_Exercise_. Give an exact copy of the line that has "At what coordinates should I click to accomplish: Click" and of every line below it, through the last, with nothing else.

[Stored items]
▽

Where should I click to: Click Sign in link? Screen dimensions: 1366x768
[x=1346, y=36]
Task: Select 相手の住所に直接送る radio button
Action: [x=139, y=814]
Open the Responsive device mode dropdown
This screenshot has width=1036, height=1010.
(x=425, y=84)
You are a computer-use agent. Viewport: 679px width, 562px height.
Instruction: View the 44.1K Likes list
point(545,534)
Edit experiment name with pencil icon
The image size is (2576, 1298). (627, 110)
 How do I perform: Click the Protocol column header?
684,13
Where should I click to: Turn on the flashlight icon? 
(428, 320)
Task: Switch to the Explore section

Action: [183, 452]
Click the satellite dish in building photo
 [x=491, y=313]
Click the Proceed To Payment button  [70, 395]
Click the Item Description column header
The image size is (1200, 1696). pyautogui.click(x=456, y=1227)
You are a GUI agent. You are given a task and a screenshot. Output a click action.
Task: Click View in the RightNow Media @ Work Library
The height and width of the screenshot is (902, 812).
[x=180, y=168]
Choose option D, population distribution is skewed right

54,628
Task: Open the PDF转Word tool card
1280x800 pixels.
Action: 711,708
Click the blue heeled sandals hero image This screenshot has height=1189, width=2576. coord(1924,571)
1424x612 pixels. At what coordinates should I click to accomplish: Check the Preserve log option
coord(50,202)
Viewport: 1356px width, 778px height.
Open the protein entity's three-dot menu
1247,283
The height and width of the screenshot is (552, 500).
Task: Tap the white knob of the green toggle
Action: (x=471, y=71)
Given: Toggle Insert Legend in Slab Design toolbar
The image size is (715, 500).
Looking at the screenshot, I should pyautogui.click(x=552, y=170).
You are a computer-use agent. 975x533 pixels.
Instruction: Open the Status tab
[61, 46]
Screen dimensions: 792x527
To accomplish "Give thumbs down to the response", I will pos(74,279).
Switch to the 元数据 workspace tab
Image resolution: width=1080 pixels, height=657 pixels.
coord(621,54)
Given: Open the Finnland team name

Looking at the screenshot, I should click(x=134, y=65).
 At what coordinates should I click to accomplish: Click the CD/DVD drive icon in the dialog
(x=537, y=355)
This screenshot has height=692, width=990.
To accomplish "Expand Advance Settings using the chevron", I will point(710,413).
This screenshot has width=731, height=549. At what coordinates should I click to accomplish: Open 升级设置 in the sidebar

△

_Task answer_.
 At what coordinates should I click to accomplish: Click the CD/DVD drive icon in the dialog
(x=537, y=355)
This screenshot has height=692, width=990.
To accomplish "Expand Advance Settings using the chevron", I will point(710,413).
This screenshot has width=731, height=549. At what coordinates should I click to accomplish: Open 升级设置 in the sidebar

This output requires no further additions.